Every graph accepts user input at the `START` and returns a response to the user at the `END`.

With this basic understanding, a graph can be created in just a few lines.
```
graph = Graph()

graph.add_node(agent)
graph.add_node(summarizer_agent)

graph.add_edge(START, agent)
graph.add_edge(agent, summarizer_agent)
graph.add_edge(summarizer_agent, END)
```

## Run your Graph
You're done!
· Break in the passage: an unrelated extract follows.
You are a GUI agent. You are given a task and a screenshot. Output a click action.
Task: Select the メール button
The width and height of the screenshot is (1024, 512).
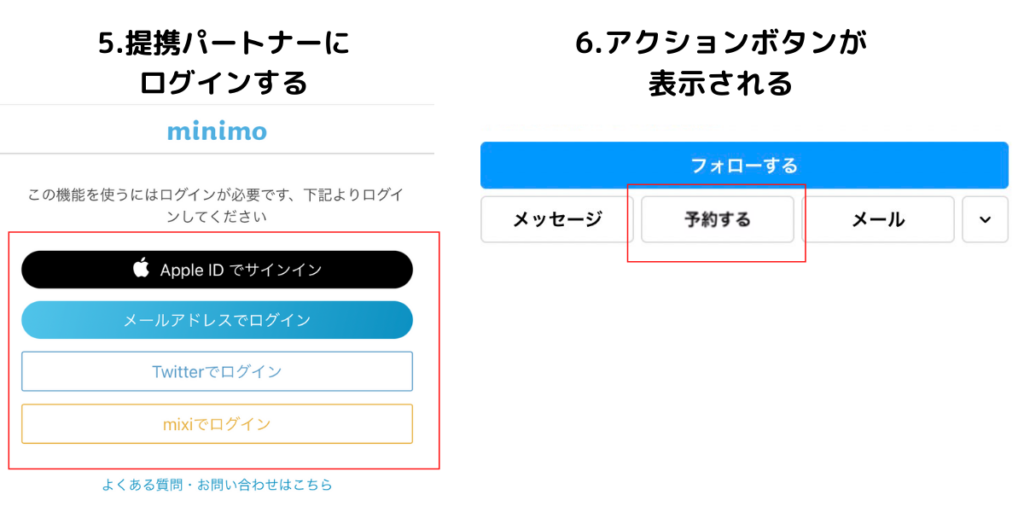coord(878,219)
Prompt your agentic architecture.
```
graph.invoke("Hello there!")
```

# Development
## Running Tests

To run the tests, first install the package with test dependencies:

```bash
# Install with test dependencies
pip install -e ".[test]"
```

Then run the tests using the CLI command that gets installed with the package:

```bash
# Run all tests
imagination-engine run

# Run just feature tests
imagination-engine run --path features/

# Run tests in Docker
imagination-engine run --docker

# Get help
imagination-engine run --help
```

See [tests/README.md](tests/README.md) for more details on the testing framework and available options.

## Local Development and Running Examples

If you want to develop locally and test the examples, follow these steps:

### Building the Package Locally

1. Clone the repository:
   ```bash
   git clone https://github.com/jacksongrove/imagination-engine.git
   cd imagination-engine
   ```

2. Create and activate a virtual environment (optional but recommended):
   ```bash
   python -m venv .venv
   source .venv/bin/activate  # On Windows: .venv\Scripts\activate
   ```

3. Install development dependencies:
   ```bash
   pip install -e ".[dev]"
   ```

4. Build the package locally:
   ```bash
   python -m build
   ```
   This will create distributions in the `dist/` directory.

### Installing the Local Build to Run Examples

There are two approaches to use your local build:

#### Option 1: Install in Development Mode (Recommended)

This allows changes to the source code to be immediately reflected without reinstalling:

```bash
pip install -e .
```

#### Option 2: Install the Built Wheel

If you want to test the exact distribution that would be uploaded to PyPI:

```bash
pip install dist/imagination-engine-0.1.0-py3-none-any.whl
```

### Running Examples

Once you've installed the package using either method, you can run the examples:

```bash
# Set up your environment variables first
cp .env.template .env
# Edit .env to add your API keys

# Run an example
python examples/image_agent/image_agent.py

# Or try another example
python examples/web_search_agent/web_search_agent.py
```

Make sure the required dependencies for each example are installed and the necessary API keys are in your `.env` file.